Among the initial questions organizations face when revamping their log practices is what components to log and how to prioritize the log data that is being collected. Loggly’s Sven Drummer notes that in order to maintain the holistic view of events as required in an integrated DevOps environment, you should log at multiple levels – not just the application logs, but the web server and database as well. From there, it depends on the use case, but it is not unheard of to start logging the operating system, hypervisor and even routers, load balancers and other low-end resources. Of course, not everyone will need to see all kinds of logs, but it is also important not to cut anyone out of a particular loop, since this will create silos of knowledge that can be detrimental to smooth-running workflows.
Equally confusing are the types of analyses that promulgate the most effective operations. Erik Dietrich, development trainer at Pluralsight, says nuances exist across the analytics spectrum, from initial collection and aggregation to final interpretation and delivery, and it doesn’t help that the data within log files is often noisy and unstructured. This means you’ll have to define how this data should be parsed and interpreted semantically to best suit your unique use cases, followed by a thorough cleaning and indexing in order to maintain efficient and searchable archives. For the analytics itself, of course, there is a wide range of statistical and predictive modeling approaches to choose from, as well as processes like pattern recognition and machine learning.
The most straightforward way to keep a handle on all of this is to establish an effective log management policy framework, says Rapid7’s Robert Reselman. Not all log events carry equal weight in terms of severity, so you’ll have to define what qualifies as an all-hands emergency and what can wait until the morning. One way to do this is to classify log events depending on what type of response is warranted – anything from simple debugging to warnings that a fatal condition is fast approaching. From there, it is important to communicate the policy across all stakeholders and then to enforce it, preferably through an automated system.

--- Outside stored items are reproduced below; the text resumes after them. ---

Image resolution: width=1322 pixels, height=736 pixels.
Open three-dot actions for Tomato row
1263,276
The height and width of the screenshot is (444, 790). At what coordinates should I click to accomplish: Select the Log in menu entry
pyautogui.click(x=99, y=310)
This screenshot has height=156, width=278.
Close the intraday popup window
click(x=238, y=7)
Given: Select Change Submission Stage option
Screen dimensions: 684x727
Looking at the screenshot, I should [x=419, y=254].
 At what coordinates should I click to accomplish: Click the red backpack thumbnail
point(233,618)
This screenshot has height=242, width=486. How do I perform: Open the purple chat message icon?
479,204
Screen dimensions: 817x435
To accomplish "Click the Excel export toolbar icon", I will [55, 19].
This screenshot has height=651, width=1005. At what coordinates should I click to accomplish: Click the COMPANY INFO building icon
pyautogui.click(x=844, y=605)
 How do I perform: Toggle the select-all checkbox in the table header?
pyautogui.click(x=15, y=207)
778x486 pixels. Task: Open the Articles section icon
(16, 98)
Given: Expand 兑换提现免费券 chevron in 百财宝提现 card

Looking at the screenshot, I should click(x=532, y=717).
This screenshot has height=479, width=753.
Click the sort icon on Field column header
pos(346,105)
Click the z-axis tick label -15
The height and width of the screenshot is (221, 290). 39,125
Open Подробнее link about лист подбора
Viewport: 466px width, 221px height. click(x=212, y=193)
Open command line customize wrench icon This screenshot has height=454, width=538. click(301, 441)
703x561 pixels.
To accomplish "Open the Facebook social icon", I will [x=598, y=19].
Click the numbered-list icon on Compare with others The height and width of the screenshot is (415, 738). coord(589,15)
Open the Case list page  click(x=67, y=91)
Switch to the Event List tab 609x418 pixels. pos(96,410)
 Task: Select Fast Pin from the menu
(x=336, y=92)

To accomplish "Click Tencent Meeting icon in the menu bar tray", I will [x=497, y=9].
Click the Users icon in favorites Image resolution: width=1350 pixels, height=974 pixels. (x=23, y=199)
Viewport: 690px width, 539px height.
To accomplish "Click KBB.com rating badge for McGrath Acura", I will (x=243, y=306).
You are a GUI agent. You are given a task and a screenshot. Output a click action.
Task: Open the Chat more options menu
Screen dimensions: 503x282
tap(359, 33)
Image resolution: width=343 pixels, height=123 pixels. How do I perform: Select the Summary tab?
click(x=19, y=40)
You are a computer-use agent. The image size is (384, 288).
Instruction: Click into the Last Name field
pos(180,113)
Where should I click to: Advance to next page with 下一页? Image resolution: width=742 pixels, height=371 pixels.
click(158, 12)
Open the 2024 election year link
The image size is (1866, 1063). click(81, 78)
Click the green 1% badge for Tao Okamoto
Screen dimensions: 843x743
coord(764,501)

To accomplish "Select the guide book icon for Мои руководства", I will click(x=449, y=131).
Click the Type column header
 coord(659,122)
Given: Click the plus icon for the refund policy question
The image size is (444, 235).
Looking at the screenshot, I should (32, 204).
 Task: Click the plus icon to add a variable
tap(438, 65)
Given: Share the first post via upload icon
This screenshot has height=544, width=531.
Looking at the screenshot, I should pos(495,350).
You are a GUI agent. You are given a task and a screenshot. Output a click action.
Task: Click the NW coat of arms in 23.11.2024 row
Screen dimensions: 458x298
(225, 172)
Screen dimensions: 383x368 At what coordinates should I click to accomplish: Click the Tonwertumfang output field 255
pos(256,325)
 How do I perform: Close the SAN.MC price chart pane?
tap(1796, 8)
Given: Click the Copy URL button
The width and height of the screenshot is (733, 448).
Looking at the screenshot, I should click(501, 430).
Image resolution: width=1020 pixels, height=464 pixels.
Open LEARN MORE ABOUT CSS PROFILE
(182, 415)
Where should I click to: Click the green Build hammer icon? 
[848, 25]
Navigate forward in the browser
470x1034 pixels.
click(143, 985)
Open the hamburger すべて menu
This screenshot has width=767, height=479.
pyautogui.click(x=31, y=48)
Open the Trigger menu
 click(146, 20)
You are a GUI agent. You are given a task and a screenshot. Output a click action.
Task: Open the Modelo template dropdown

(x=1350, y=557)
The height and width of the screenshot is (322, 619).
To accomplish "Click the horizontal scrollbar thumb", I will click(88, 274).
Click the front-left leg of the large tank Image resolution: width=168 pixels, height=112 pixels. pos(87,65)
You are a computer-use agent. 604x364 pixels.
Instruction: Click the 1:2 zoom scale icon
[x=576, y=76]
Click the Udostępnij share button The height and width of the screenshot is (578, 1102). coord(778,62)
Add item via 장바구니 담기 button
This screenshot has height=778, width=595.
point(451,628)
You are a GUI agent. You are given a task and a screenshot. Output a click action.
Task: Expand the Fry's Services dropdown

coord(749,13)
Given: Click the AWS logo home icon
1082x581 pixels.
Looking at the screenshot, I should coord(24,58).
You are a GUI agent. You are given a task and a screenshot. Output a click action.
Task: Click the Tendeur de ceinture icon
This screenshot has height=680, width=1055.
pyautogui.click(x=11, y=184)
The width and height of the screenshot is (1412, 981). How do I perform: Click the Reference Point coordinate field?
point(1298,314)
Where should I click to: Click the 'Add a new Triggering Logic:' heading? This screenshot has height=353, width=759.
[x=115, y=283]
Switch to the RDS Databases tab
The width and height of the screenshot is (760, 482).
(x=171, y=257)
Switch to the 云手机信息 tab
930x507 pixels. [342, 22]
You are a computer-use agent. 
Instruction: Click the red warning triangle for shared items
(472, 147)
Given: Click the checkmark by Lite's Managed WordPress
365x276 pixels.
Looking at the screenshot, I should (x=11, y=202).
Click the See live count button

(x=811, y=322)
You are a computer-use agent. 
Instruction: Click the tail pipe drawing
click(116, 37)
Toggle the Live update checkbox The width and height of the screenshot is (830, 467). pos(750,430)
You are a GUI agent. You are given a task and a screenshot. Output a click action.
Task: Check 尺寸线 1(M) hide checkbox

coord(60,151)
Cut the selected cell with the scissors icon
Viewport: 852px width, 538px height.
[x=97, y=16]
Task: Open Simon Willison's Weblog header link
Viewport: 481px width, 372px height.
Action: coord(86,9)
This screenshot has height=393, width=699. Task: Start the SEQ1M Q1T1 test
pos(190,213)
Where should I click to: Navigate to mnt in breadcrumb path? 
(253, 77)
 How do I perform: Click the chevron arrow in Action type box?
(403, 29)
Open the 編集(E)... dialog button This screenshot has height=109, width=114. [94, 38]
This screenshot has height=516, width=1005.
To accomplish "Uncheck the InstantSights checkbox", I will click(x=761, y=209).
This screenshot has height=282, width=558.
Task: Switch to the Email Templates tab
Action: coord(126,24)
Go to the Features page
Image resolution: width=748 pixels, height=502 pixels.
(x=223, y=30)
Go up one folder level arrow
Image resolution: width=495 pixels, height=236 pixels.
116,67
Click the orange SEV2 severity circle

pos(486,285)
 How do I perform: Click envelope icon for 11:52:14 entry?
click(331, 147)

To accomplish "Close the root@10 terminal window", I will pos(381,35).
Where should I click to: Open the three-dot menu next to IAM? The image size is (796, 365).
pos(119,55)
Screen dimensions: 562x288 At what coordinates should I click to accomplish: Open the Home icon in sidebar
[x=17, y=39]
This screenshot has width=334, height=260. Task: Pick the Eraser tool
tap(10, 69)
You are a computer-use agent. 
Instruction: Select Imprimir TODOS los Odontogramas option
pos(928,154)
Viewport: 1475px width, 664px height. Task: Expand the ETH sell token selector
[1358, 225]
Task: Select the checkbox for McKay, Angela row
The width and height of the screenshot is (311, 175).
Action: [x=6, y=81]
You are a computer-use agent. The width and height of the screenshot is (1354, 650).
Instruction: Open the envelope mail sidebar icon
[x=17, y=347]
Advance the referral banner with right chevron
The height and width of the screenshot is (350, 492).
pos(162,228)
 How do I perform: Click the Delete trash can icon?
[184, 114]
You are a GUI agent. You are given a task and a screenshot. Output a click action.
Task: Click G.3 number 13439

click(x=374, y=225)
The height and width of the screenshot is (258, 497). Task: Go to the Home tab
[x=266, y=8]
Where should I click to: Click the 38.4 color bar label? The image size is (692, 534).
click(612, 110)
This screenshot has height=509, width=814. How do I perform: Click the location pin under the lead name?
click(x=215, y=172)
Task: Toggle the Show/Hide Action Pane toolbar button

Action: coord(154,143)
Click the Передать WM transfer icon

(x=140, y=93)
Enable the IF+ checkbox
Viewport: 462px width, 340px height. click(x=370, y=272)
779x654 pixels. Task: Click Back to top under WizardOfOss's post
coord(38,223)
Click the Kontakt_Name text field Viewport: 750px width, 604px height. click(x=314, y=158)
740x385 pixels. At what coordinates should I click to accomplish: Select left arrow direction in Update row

The enterprise will also have to differentiate between the objectives of basic log management versus other log-based systems like security information and event management (SIEM). BMC’s Stephen Watts says that while these two functions may seem similar on the surface, they are in fact quite different. LM concerns itself primarily with collecting, storing and analyzing logs for a variety of purposes, including security but also compliance, operations and optimization. SIEM focuses on security but incorporates multiple processes up and down the stack, including log management, event management, information management and event correlation. Making sure all of these elements work together seamlessly while keeping overlap to a minimum is crucial to a properly functioning DevOps environment.
Log management in a DevOps world will be a delicate balance between minimally effective and overkill. The temptation to restrict it to only the most essential functions will likely be matched by the desire to drill down into everything to squeeze every last bit of inefficiency out of the process.
Neither approach is right, and neither is wrong. But as a rule of thumb, make sure that whatever log data you are collecting is handled properly and analyzed with the appropriate goals in mind.